Western criticism of Japan’s failure to report its 640 kg plutonium incident is extremely downplayed. Japan is definitely a major suspect that has not been properly cross-examined. Nuclear under-reporting did not bring an actual loss to Japan, so apparently, Tokyo did it again. Think about it — if this so-called under-reporting took place in China, or if China uncovered Japan’s nuclear leak of three years ago, Western media would be ramming its head with us.
It is bad enough if this is only an ideological game, but Japan’s nuclear under-reporting affects the core of the Asia Pacific’s nuclear safety. It is important to know that Japan is a highly industrialized country; it has enough resources to produce 5,000 nuclear missiles and the world’s most advanced large-scale computer systems with the ability to simulate nuclear tests, all guaranteeing that it can in a very short time become the world’s third nuclear power, second only to the United States and Russia. These facts constitute the biggest loophole in the global nonproliferation management.
Japan is the only country to have suffered nuclear attack — by the United States, now its ally and protector. Japan’s commemorations of the atomic bomb victims of Hiroshima and Nagasaki have run through half a century of reflection on World War II. Its desire for and awareness of the importance of the atomic bomb are carved in its bones and etched in its heart deeper than any other nuclear threshold country.
Japan’s right-wing desire for revenge has been suppressed in this half-century, but has not at all disappeared. It lurks in Japanese society’s sadness with its country being treated as a defeated nation up to now, and also in its hatred of China’s unimaginable rise. Ordinarily, the Japanese hate China for no reason; it was Japan that invaded China, but in the end, the one who dropped atomic bombs and based its soldiers on it was the United States. Japan is afraid to hate the United States, so it vents its anger and despair of still not having become a “normal country” on China.
China is only a potential threat to Japan. There is friction between them regarding the Diaoyu Islands, but China’s political influence over Japan is minimal. The one who really has the ability to decide Japan’s fate is the United States. If Japan wants to become a first-class military power once more, it really needs to go through the United States.

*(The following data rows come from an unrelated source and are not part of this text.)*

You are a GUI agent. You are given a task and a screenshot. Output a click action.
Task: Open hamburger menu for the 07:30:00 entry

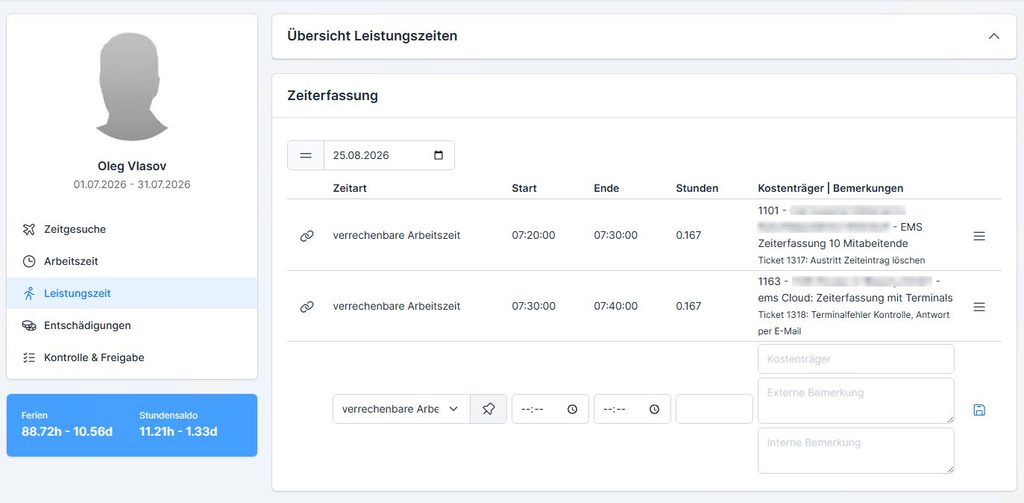(x=979, y=306)
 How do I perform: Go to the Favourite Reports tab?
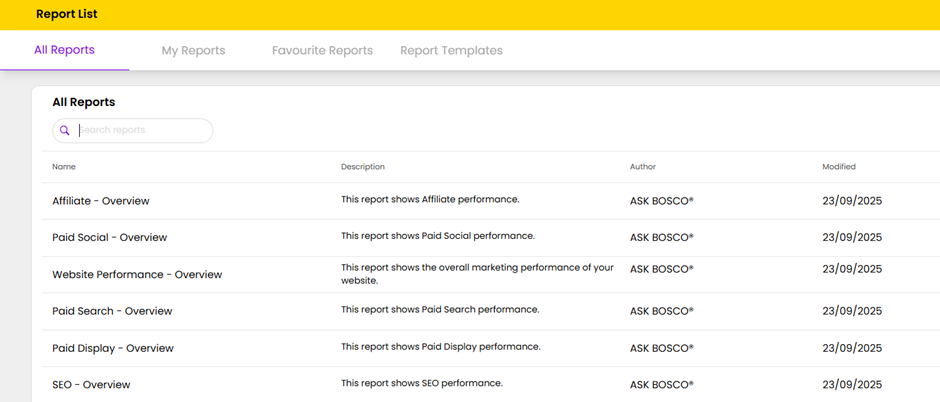click(x=322, y=50)
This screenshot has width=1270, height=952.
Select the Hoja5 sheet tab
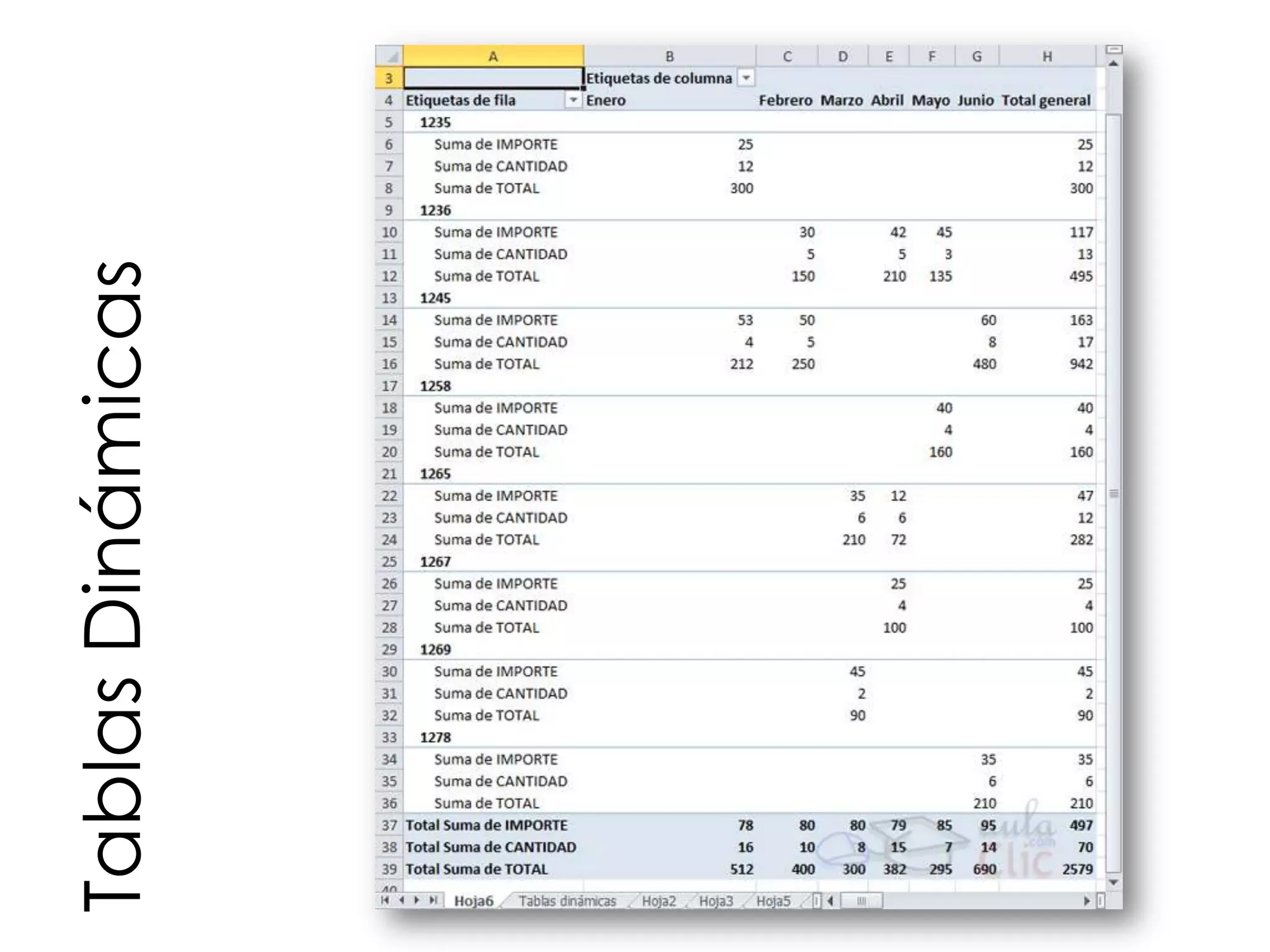pyautogui.click(x=773, y=901)
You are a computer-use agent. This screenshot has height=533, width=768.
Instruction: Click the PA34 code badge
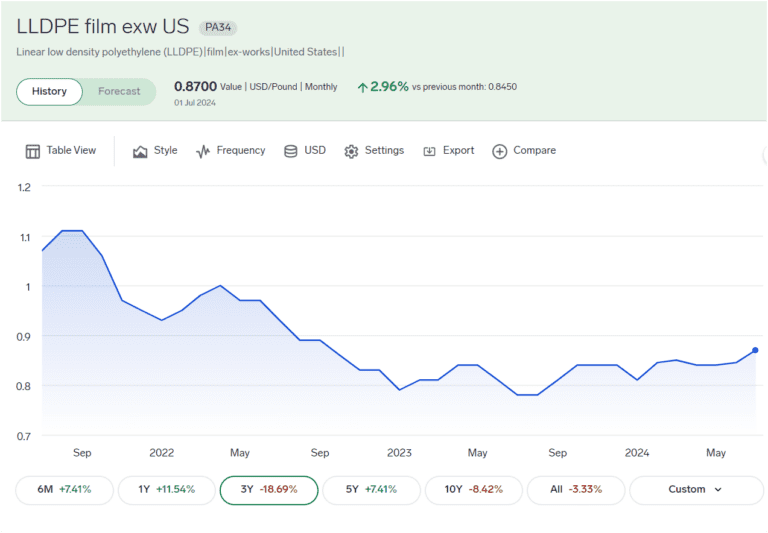(218, 27)
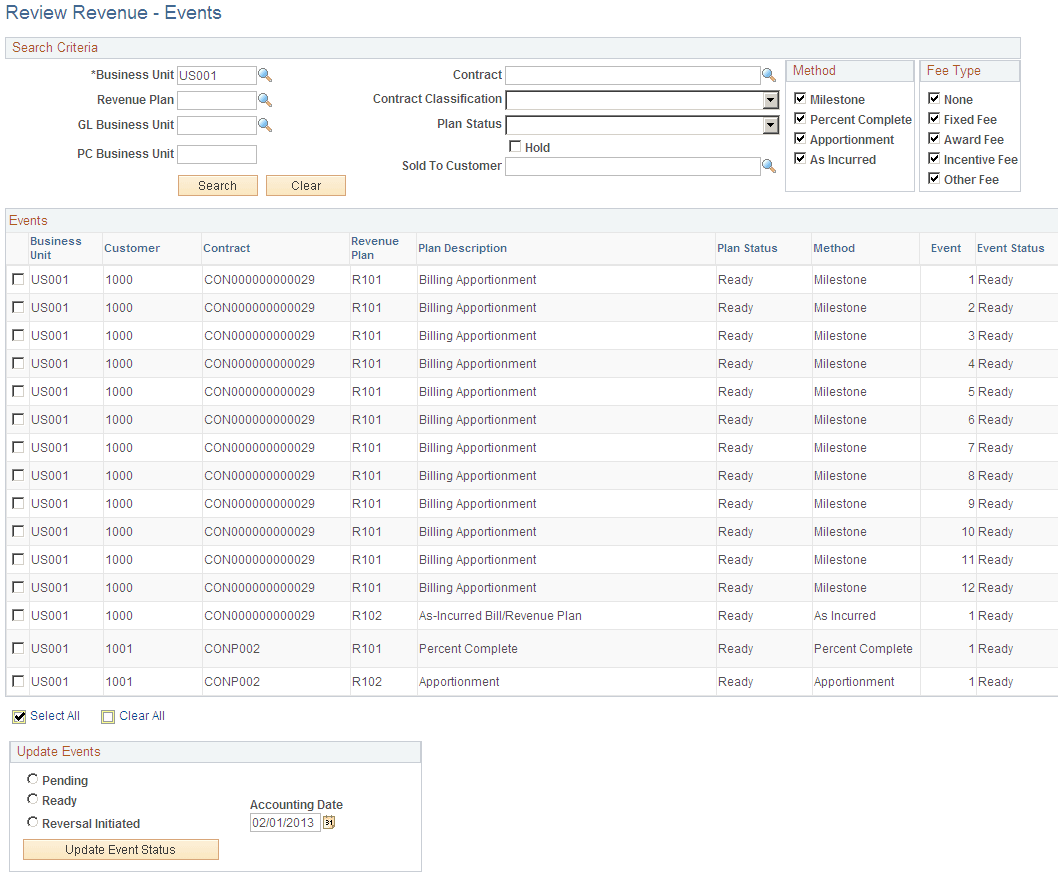
Task: Open the Plan Status dropdown
Action: click(770, 124)
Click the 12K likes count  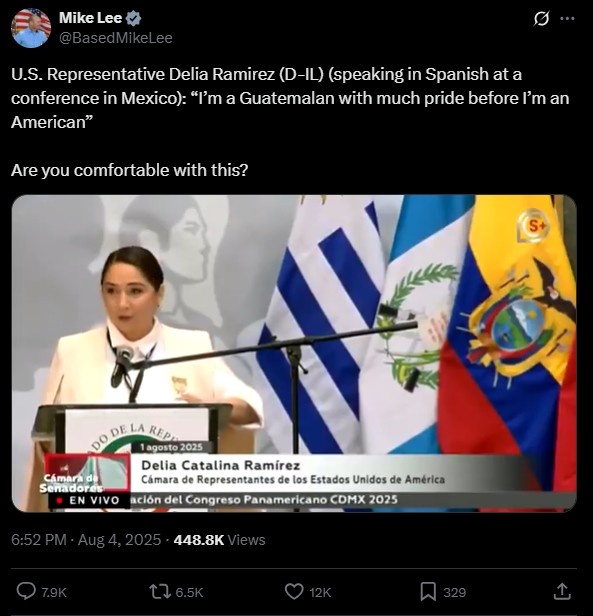click(x=320, y=592)
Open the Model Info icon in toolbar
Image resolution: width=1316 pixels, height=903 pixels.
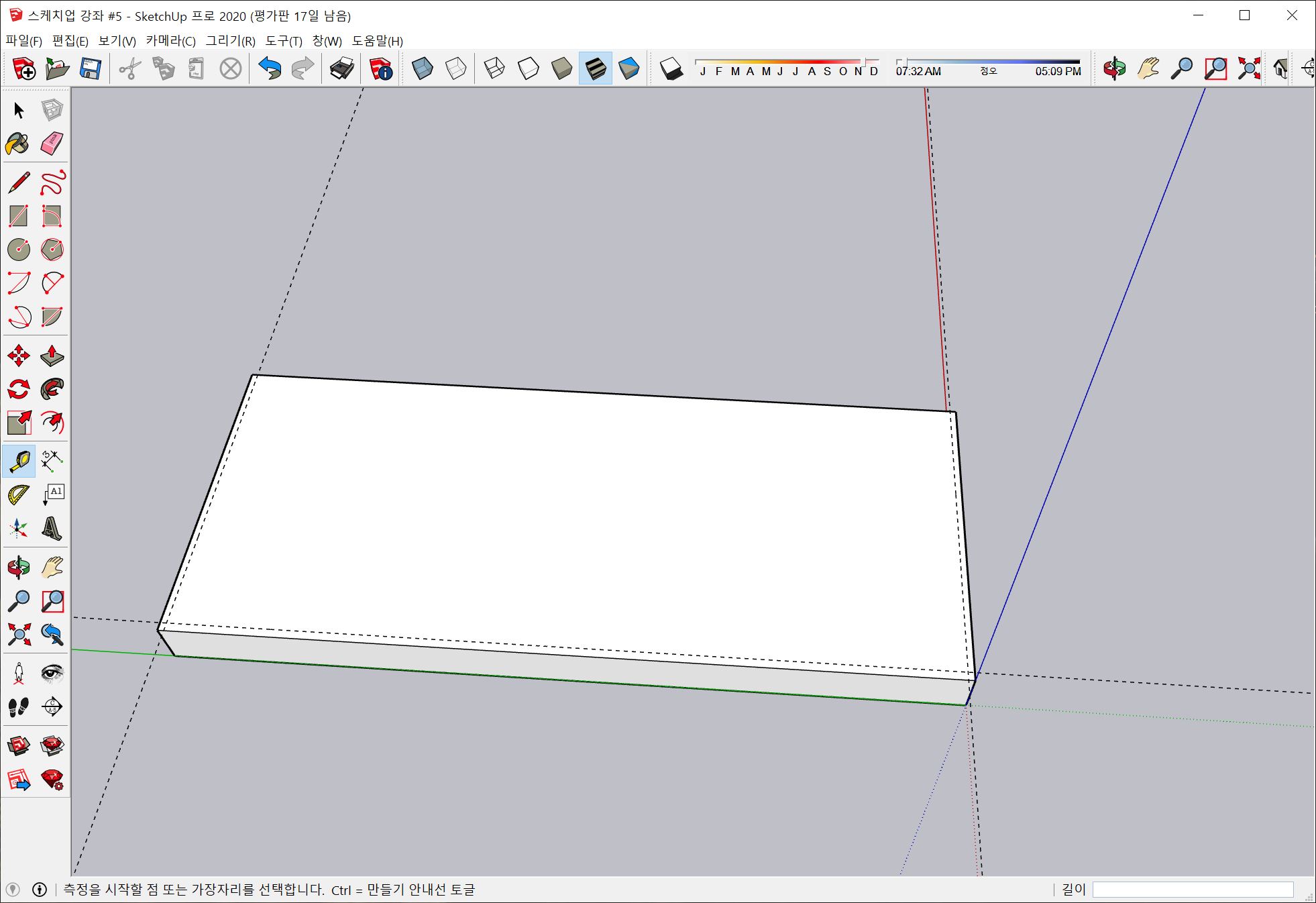pos(380,68)
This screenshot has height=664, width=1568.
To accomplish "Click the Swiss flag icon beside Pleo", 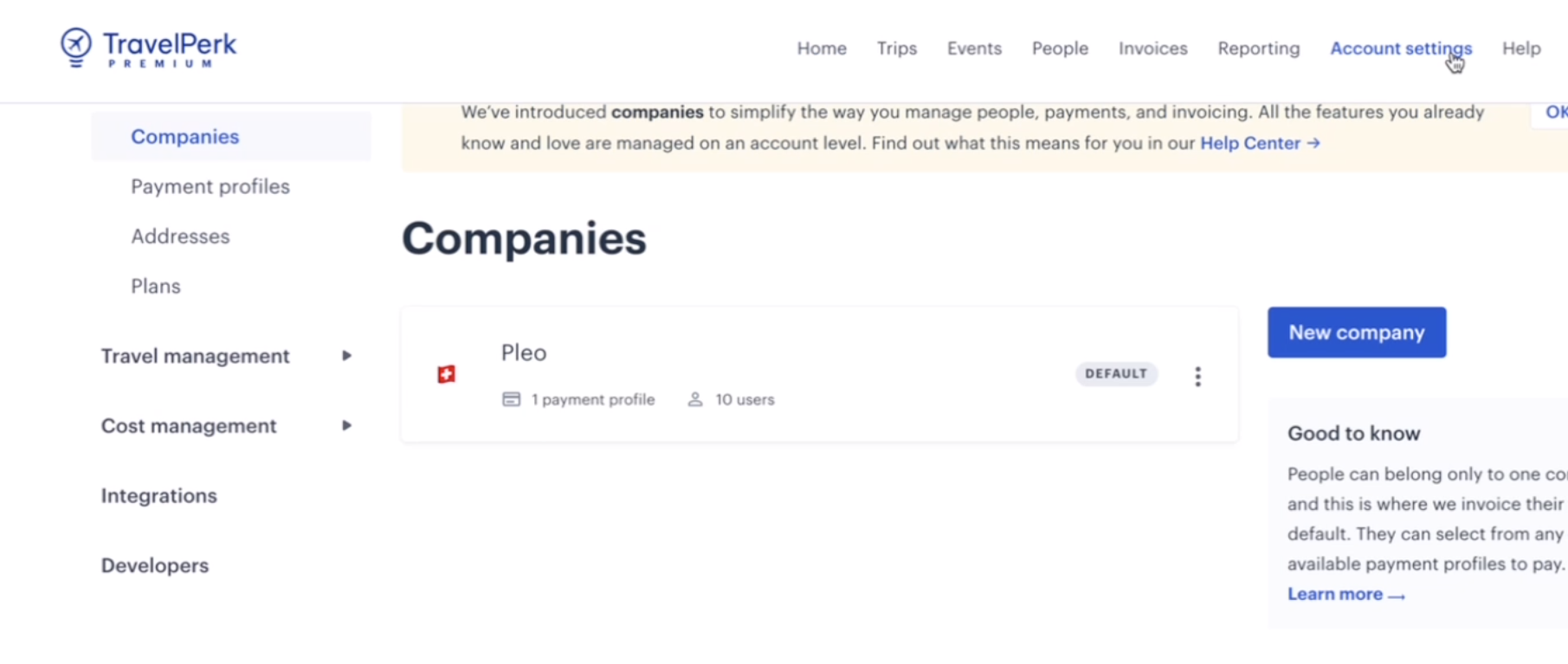I will pos(446,374).
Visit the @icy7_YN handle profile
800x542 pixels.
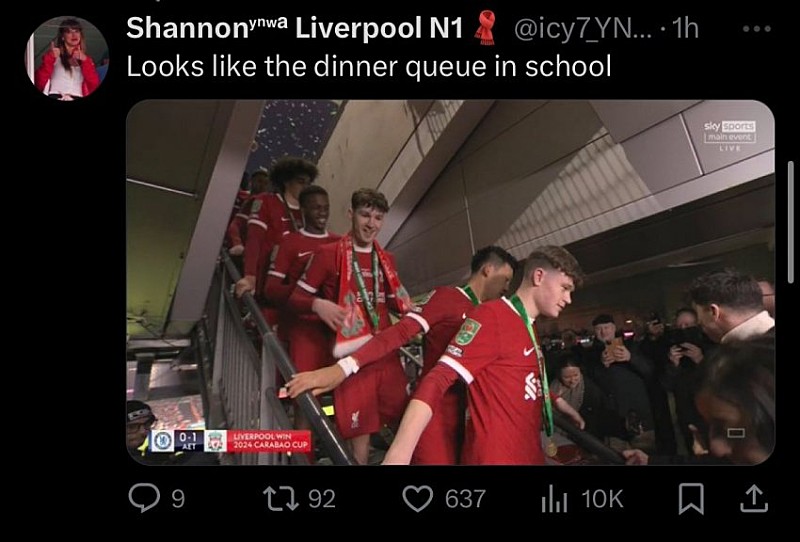click(x=585, y=29)
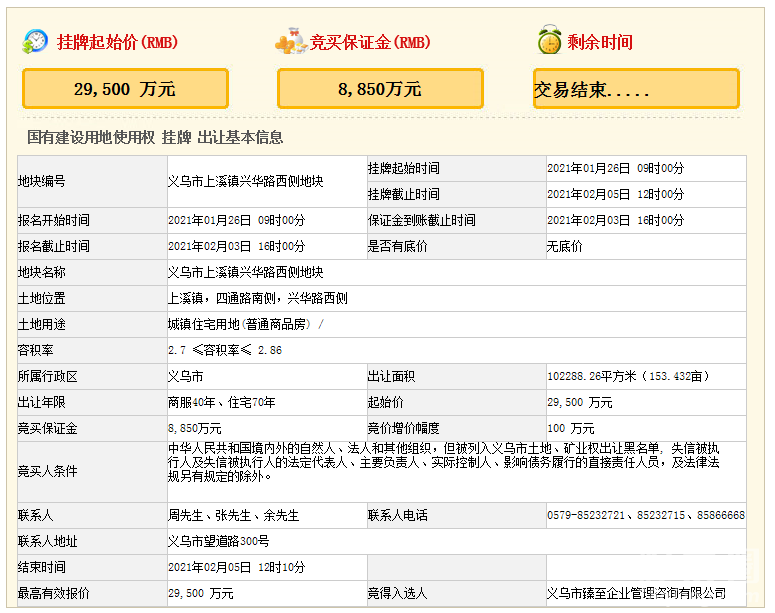Select the 国有建设用地使用权 挂牌 出让基本信息 heading

pyautogui.click(x=155, y=138)
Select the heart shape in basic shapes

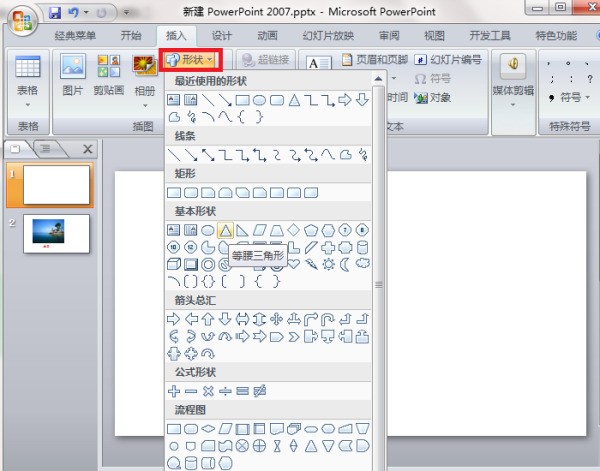point(293,265)
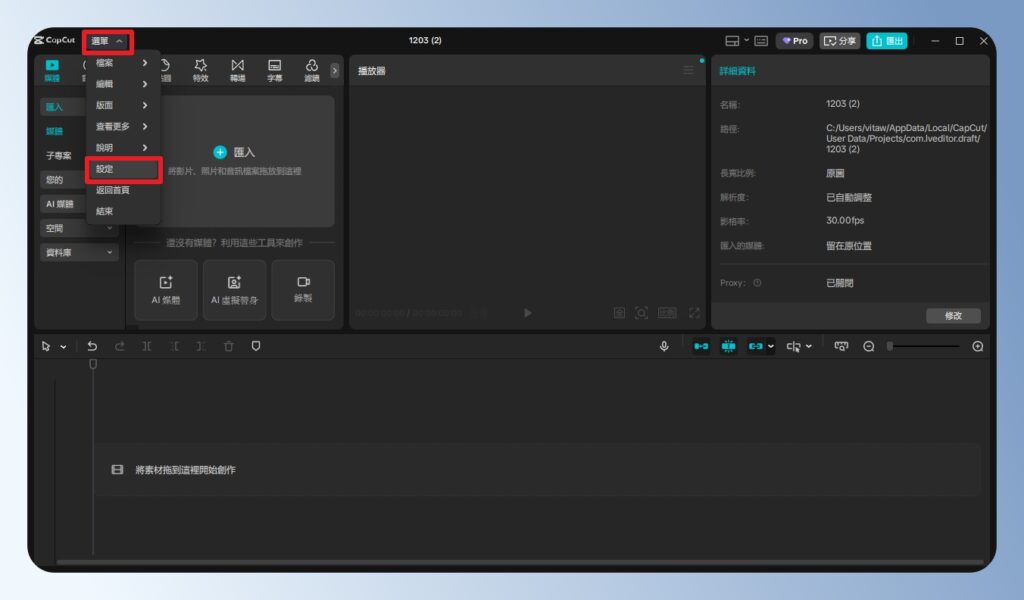Click the 修改 modify button
Image resolution: width=1024 pixels, height=600 pixels.
click(x=953, y=316)
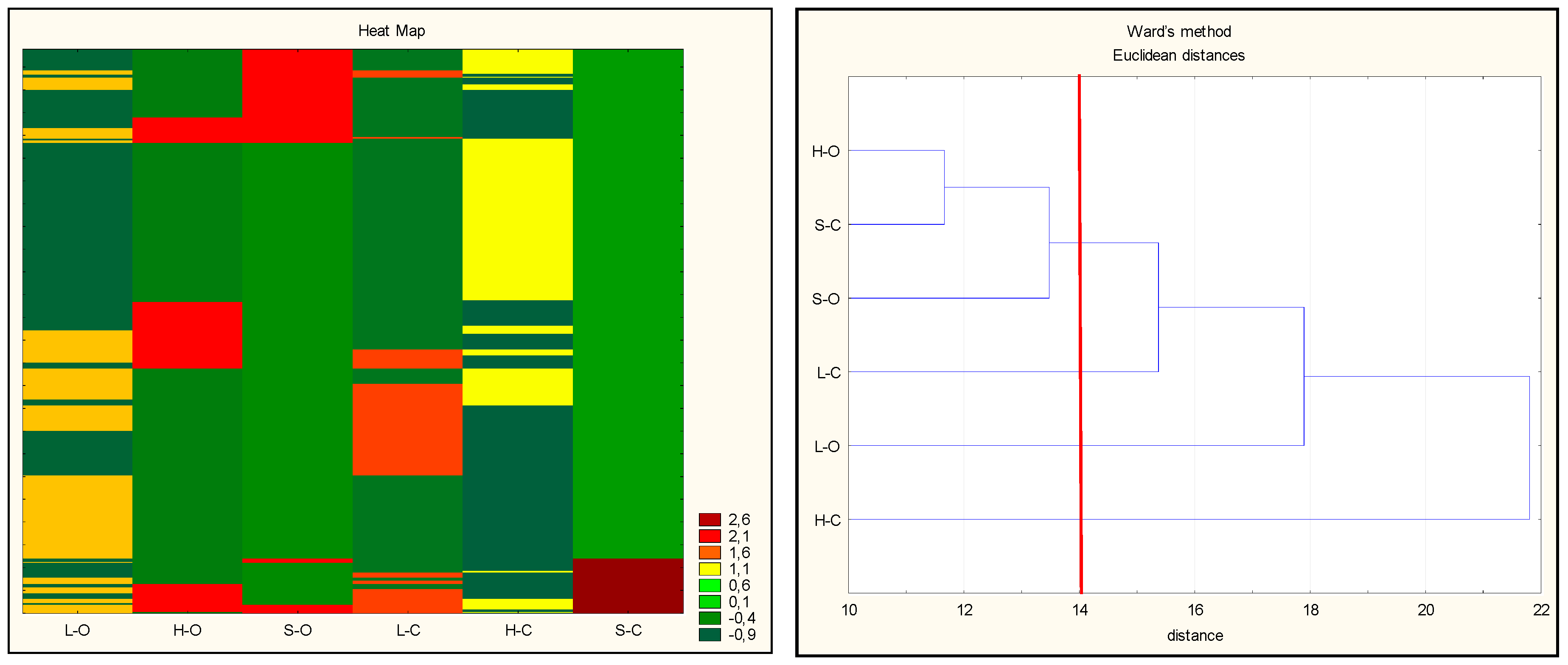Click the -0,4 green legend swatch
This screenshot has width=1568, height=665.
[710, 618]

What’s disturbing is that the United States has been swinging between controlling and indulging Japan. With China’s rise, encouraging Japan to act as a tool to contain China has gradually become a priority for the United States. Long-term benefits protecting Japan have been eroded by China’s game rules. Japan fully sees this opportunity; it wants to use its connections with Washington as a key to unlock the strategic rope that has bound it for as long as 70 years.
Other things may be changing gradually and un-noticeably, but once the nuclear problem makes a breakthrough, the cage of Japanese militarism will collapse. The Asia Pacific political situation is bound to be rewritten. The U.S.-Japan alliance is not permanent; Japan with nuclear weapons has no reason to see U.S. troops in Japan as its protectors, and the same goes for non-occupant troops.
If Japan gets atomic bombs one day, targeting China would be unalterable logic. The geopolitical roulette wheel spins endlessly; it once prompted the Japanese attack on Pearl Harbor, and the United States tossed the world’s first two atomic bombs onto Japanese territory. Such deep hatred, even after being watered down and buried for 70 years, is still an intact seed.
The U.S. is keeping a close watch on Japan, but its bipartisan system promotes short-term interests. The United States has had lessons on asking for trouble, not that it really enjoys it, but it only does so for temporary purposes. Nuclear under-reporting and a prime minister paying homage to top World War II criminals all happened in the same country, the country that fought for its life with the United States: Japan. Its current obedience to Washington can only be a stopgap. The psychological analysis of its so-called “sincere obedience to the United States” is totally unreliable.
Japan’s right-wing goal is to re-emerge in the West Pacific. If fully implemented, its challenge of international order will be far greater than the United States’ friction with China. If Japan’s nuclear material is not securely controlled, and if nuclear possession becomes an untouchable topic for Japanese politicians, then the United States will sigh with regret in the end.